The sale of mercury(II) chloride and most mercury compounds is restricted in many countries due to it's great toxicity. Its sale in EU is banned without a proper hazardous substance permit.


Mercury(II) chloride cannot be made by directly reacting mercury to hydrochloric acid or chlorine. Instead, mercury is converted to mercury(II) nitrate by reacting it with conc. nitric acid, which is either calcinated to mercury(II) oxide and then hydrochloric acid is added.
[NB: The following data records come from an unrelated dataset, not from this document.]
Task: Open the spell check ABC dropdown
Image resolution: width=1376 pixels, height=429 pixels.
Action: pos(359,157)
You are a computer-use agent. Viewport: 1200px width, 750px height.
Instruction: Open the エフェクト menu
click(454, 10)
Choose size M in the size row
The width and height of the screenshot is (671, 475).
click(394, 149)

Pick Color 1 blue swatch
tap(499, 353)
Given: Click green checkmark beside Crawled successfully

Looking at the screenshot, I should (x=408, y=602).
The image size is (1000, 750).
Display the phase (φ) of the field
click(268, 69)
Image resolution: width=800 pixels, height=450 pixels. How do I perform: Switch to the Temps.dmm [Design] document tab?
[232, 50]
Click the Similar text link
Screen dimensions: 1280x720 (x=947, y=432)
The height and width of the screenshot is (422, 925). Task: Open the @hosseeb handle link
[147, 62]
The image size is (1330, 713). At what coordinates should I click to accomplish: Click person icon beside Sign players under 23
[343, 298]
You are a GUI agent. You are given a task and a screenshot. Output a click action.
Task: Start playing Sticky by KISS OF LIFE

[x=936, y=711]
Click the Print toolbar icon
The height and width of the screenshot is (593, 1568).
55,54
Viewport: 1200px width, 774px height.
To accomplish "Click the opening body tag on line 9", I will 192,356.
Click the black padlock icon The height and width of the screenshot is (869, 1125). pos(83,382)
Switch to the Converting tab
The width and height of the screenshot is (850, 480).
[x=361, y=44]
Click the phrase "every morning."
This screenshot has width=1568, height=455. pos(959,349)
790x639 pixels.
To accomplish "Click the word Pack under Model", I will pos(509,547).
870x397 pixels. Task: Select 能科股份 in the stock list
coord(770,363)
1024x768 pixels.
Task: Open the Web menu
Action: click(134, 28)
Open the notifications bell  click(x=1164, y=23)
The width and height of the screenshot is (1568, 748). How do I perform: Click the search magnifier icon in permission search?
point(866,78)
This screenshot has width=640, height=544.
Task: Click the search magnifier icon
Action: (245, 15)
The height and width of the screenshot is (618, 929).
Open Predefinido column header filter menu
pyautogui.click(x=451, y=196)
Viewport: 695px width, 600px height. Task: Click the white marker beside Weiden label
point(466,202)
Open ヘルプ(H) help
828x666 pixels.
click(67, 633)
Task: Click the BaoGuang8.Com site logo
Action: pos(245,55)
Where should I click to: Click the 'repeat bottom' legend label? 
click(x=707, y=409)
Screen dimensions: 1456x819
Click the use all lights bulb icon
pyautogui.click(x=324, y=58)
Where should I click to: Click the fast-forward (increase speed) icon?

While it's possible to obtain mercuric chloride by reacting the mercury(II) nitrate with hydrochloric acid, it's best to avoid this as the reaction produces the dangerously corrosive and toxic nitrosyl chloride, and it's possible some mercury(II) nitrate might be left unreacted.

Another route involves heating a mixture of mercury(II) sulfate and sodium chloride. HgCl2 is formed as vapors, and sublimes, condensing inside the reaction vessel. This route is very dangerous as the HgCl2 vapors are extremely toxic.




Mercury(II) chloride is extremely toxic and ingestion can lead to death. It can also be absorbed through the skin, much faster if it's dissolved in organic solvents.


Mercuric chloride should be stored in closed bottles, in a special cabinet.


Mercuric chloride should be converted to an insoluble form, such as mercury sulfide then taken to hazardous waste disposal centers.